(Record set)

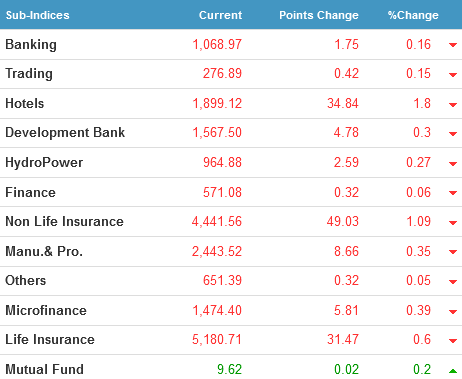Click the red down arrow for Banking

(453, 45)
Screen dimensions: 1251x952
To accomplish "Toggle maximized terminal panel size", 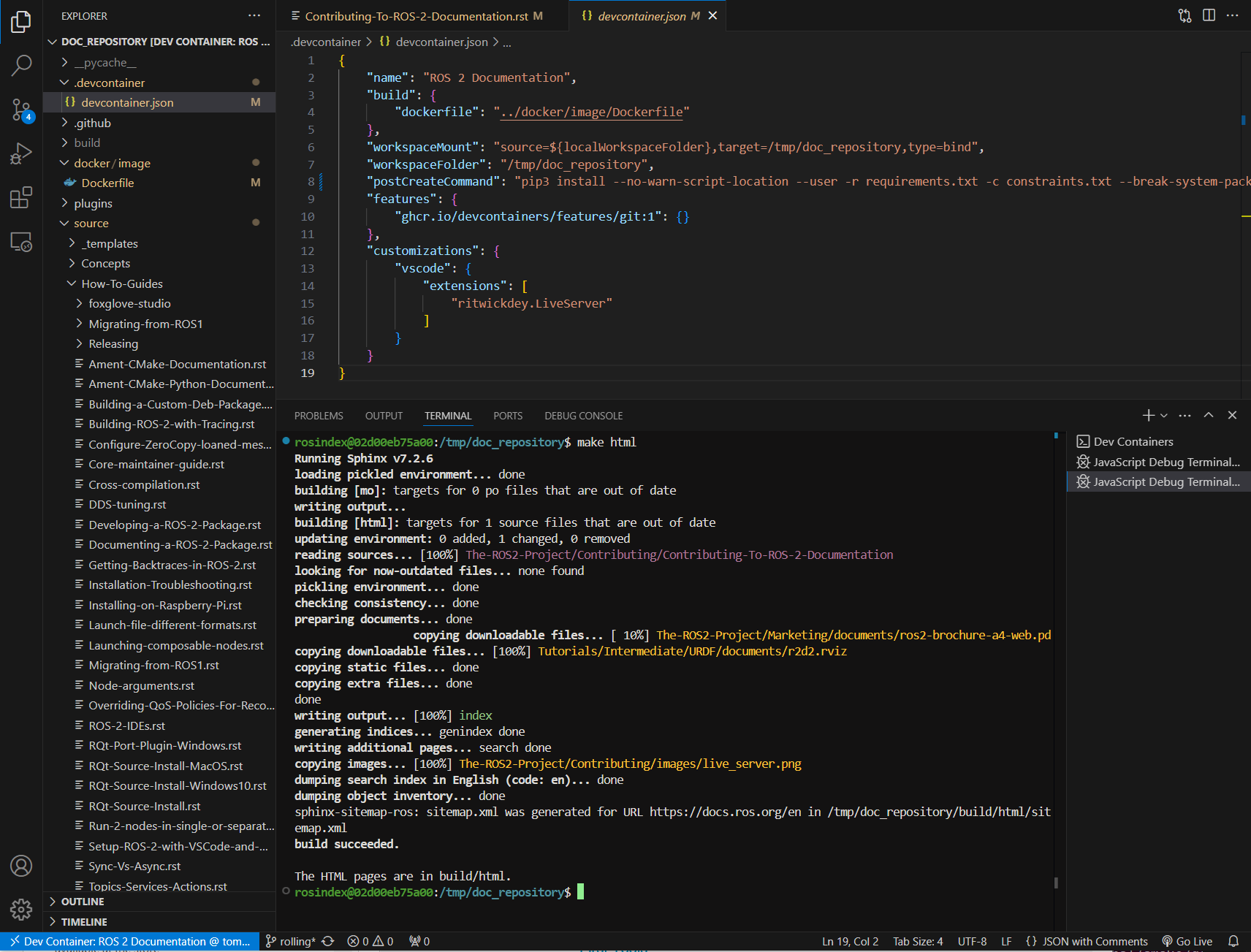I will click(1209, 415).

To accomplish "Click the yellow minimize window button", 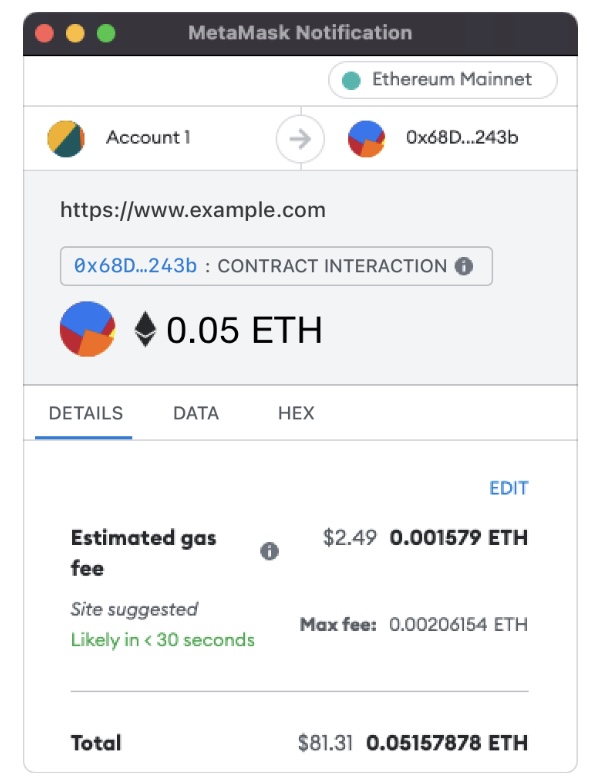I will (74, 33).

---

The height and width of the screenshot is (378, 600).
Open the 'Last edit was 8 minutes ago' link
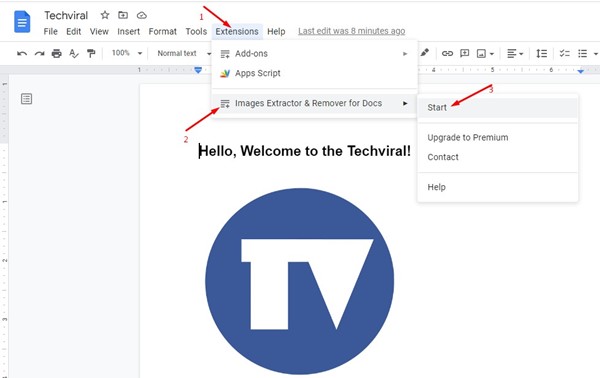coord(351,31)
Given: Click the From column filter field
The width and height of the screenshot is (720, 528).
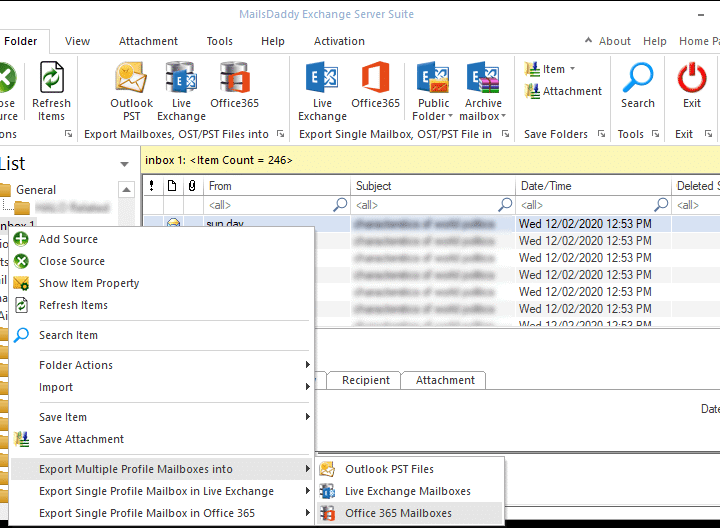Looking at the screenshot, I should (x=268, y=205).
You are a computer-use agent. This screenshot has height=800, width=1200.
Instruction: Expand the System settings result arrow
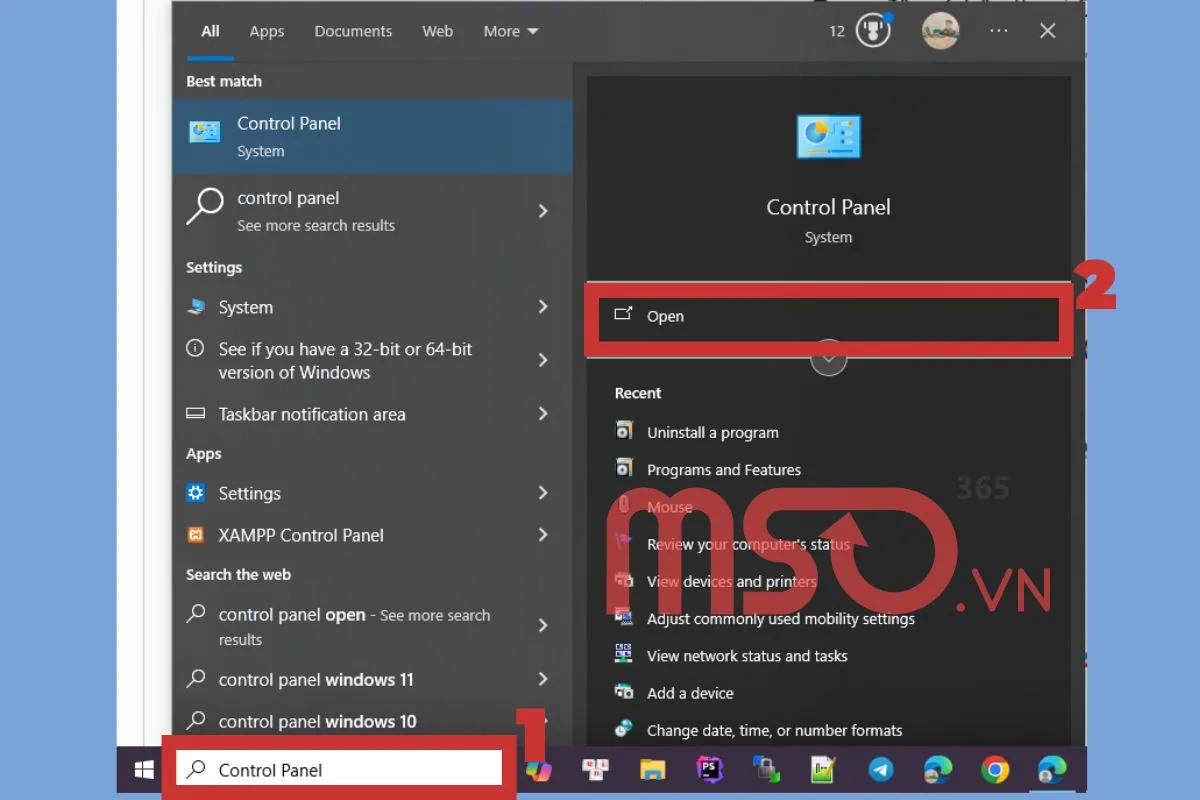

--

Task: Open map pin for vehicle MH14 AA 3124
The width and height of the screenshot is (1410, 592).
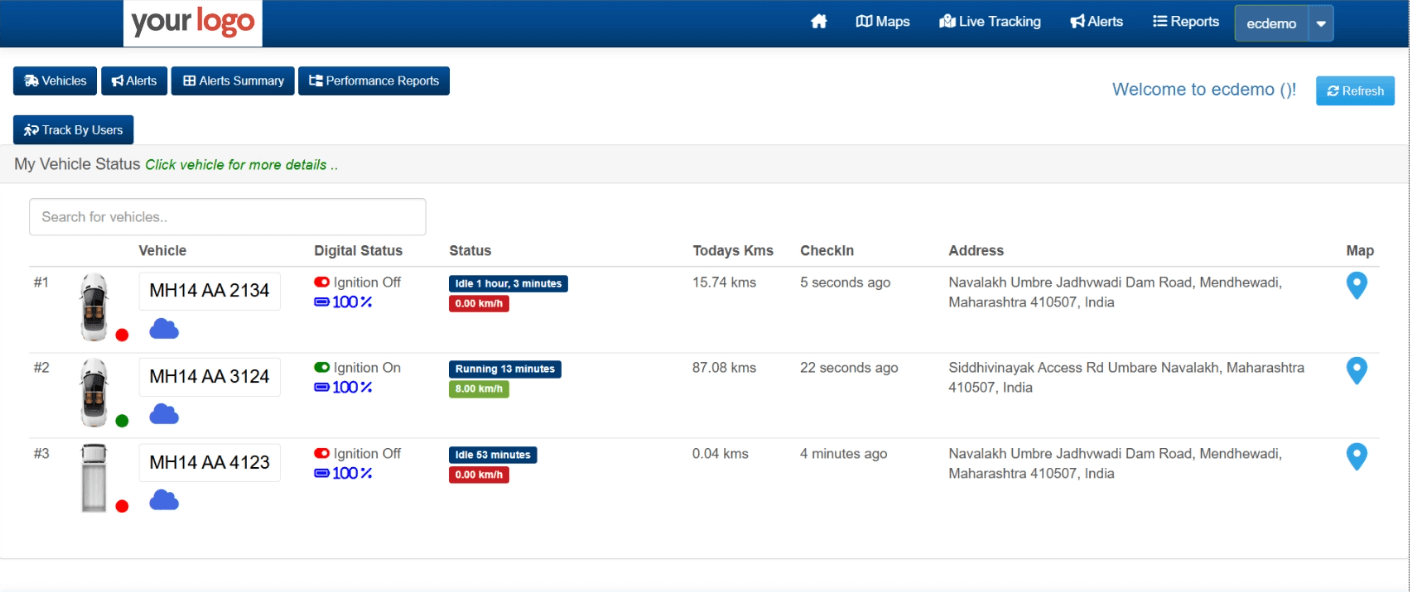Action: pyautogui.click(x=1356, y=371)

(Problem statement)
Your answer should consist of the lines from the line with "You are a computer-use" to the line with "Instruction: Expand the" above, repeated exactly, both ends included.

(Task answer)
You are a computer-use agent. This screenshot has height=800, width=1200.
Instruction: Expand the System settings result arrow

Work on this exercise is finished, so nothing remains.